- Your assignment
Set down each line from the line holding "Given: Click the" to the last line of the entries below, exactly, with both ends included and without pictures.

(Record set Opens)

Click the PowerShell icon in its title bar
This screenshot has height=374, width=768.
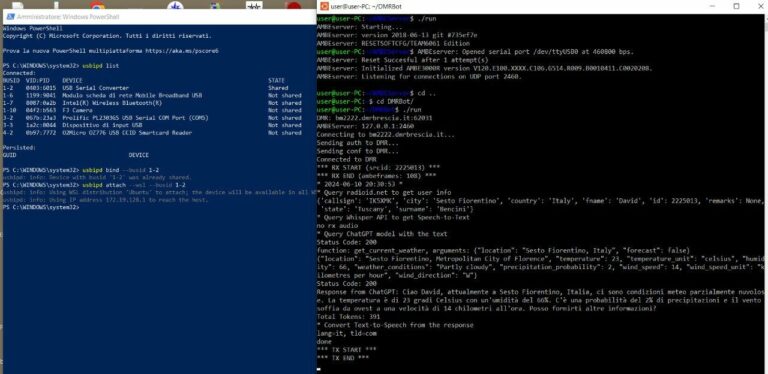[x=10, y=17]
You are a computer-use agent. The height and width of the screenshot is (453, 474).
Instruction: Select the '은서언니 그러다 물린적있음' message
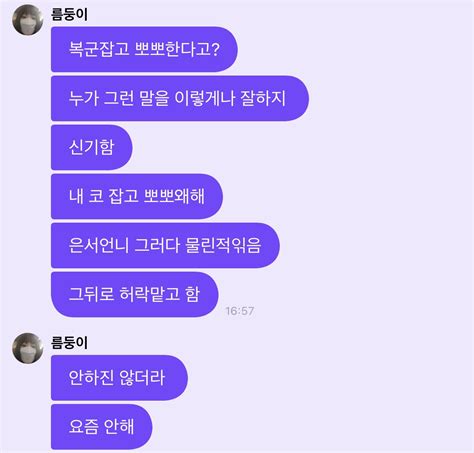click(x=165, y=245)
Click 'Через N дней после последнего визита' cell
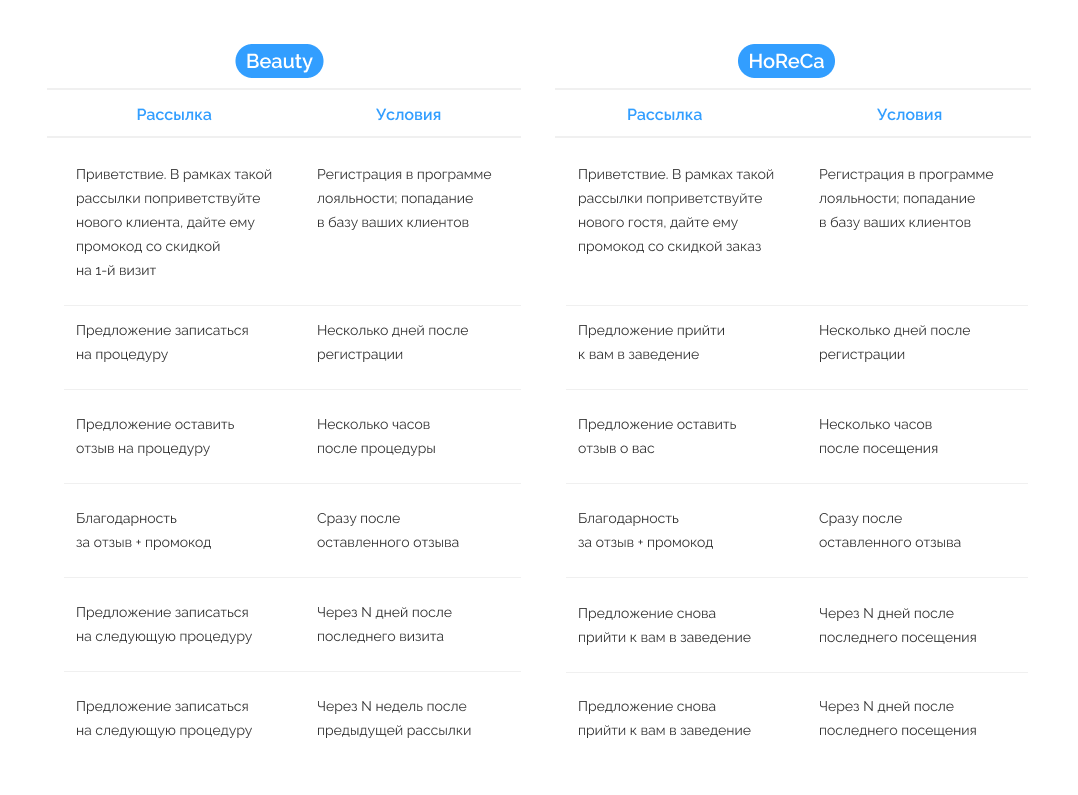 pyautogui.click(x=384, y=624)

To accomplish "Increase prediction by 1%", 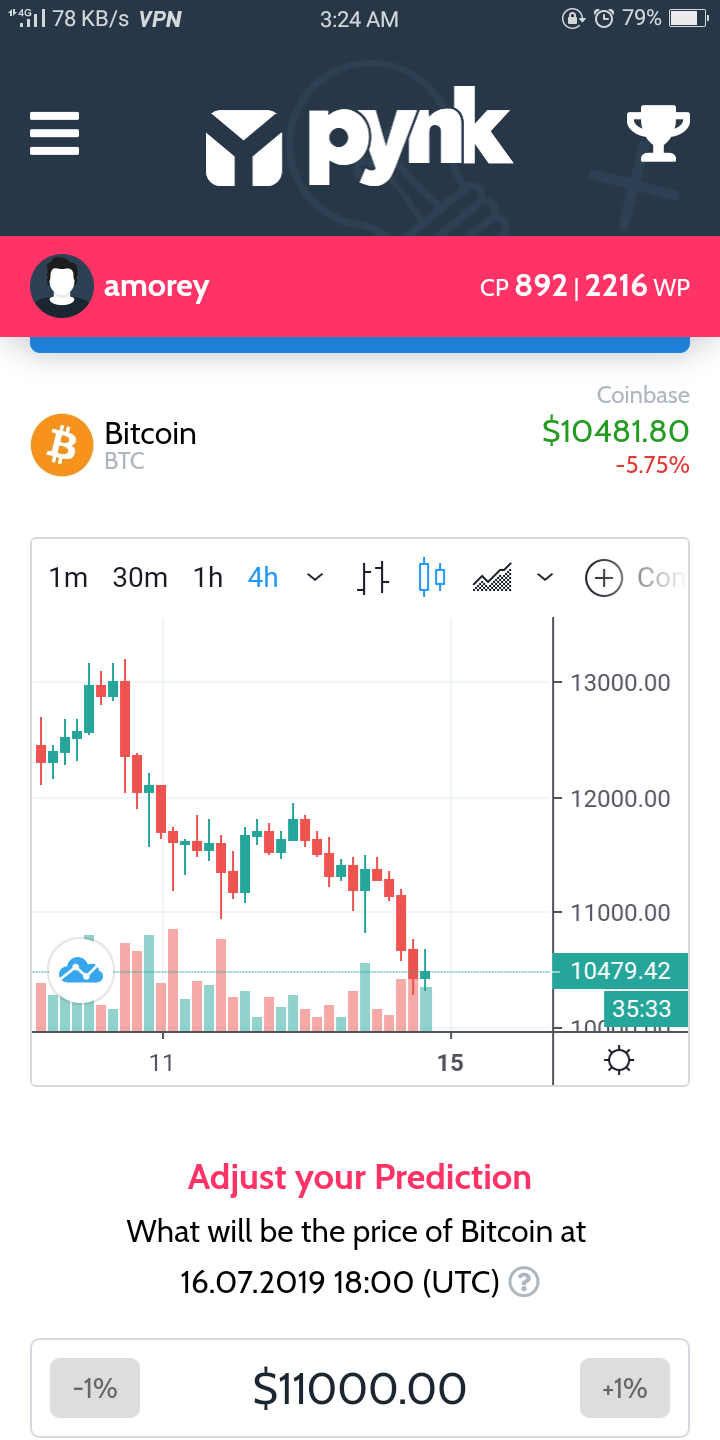I will (x=624, y=1388).
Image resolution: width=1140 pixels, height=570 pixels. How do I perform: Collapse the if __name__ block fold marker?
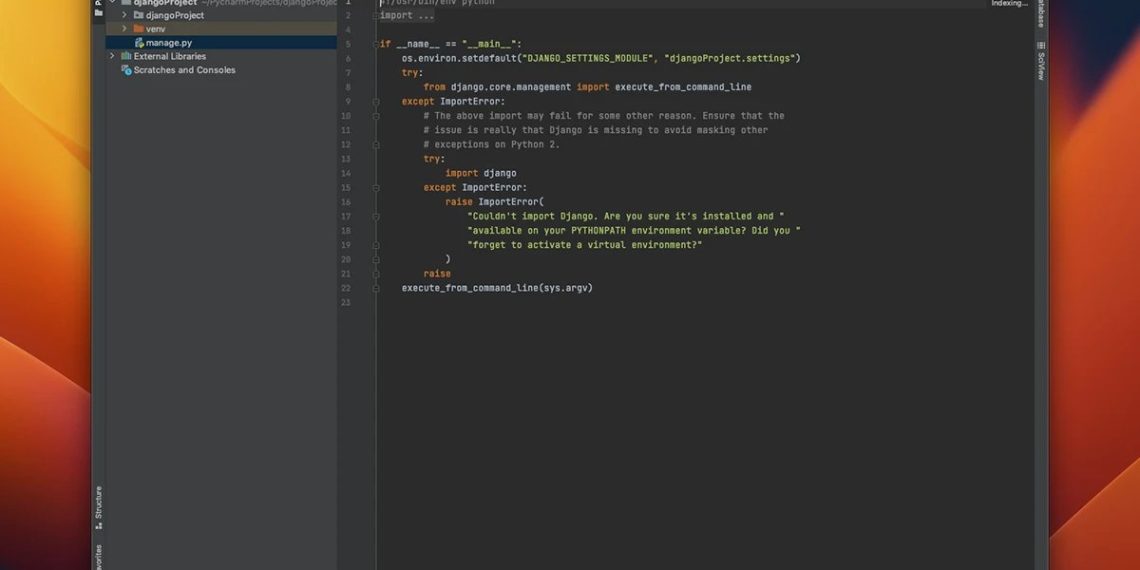pos(376,44)
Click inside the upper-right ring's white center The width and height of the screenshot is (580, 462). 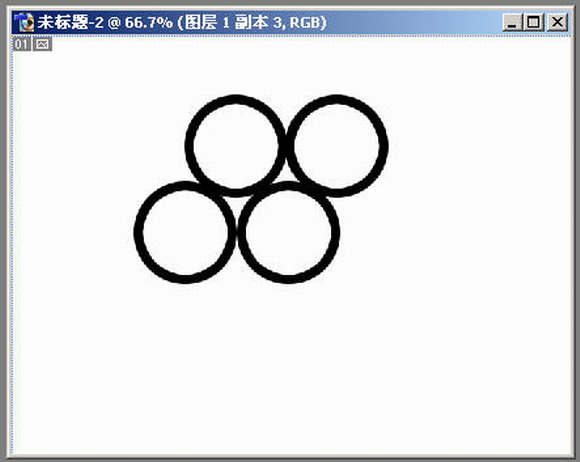(x=337, y=146)
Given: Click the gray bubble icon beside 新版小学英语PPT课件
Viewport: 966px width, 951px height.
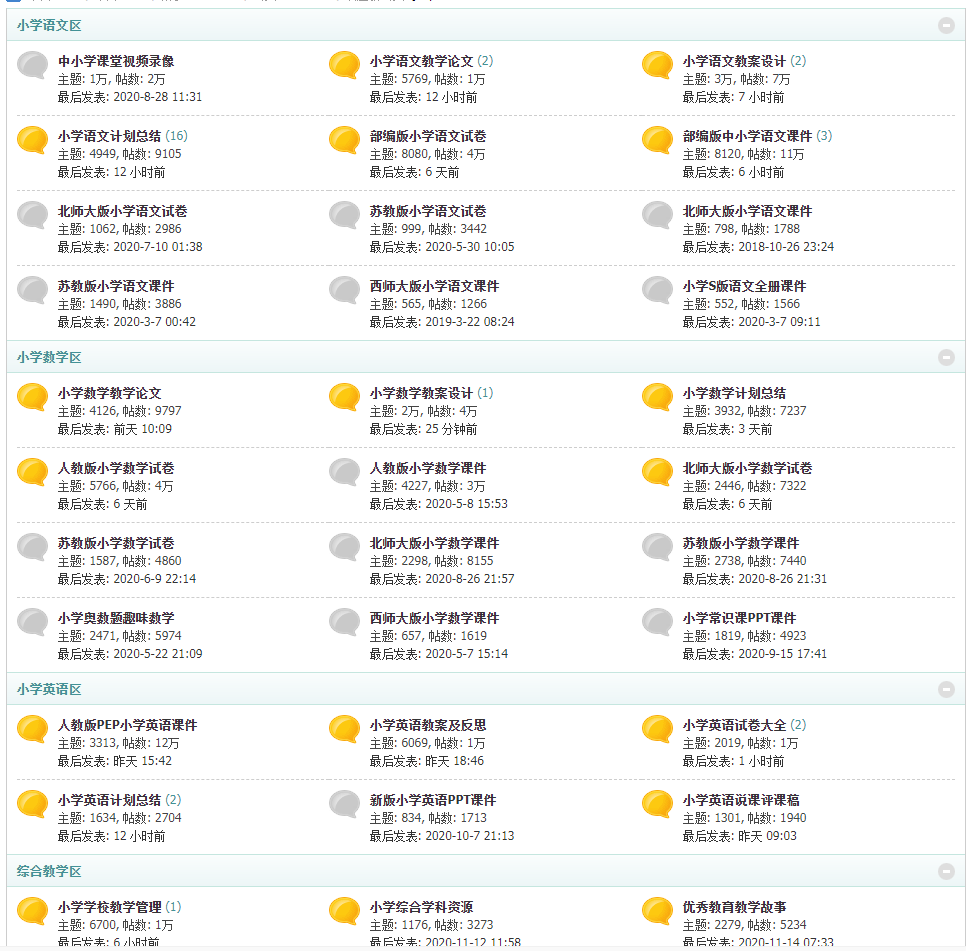Looking at the screenshot, I should tap(345, 804).
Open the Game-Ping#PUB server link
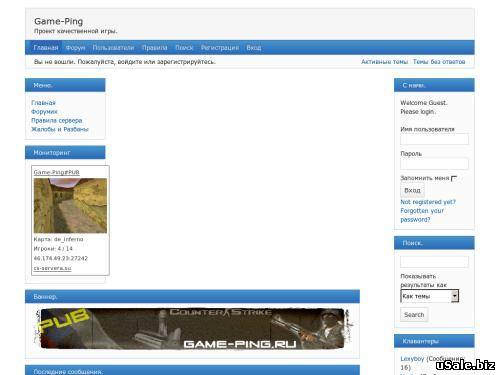The image size is (500, 375). 57,172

(Record set Closes)

- Task output
Given: Click the gray bubble icon beside 新版小学英语PPT课件
Viewport: 966px width, 951px height.
Looking at the screenshot, I should tap(345, 804).
Open the Game-Ping#PUB server link
The image size is (500, 375). 57,172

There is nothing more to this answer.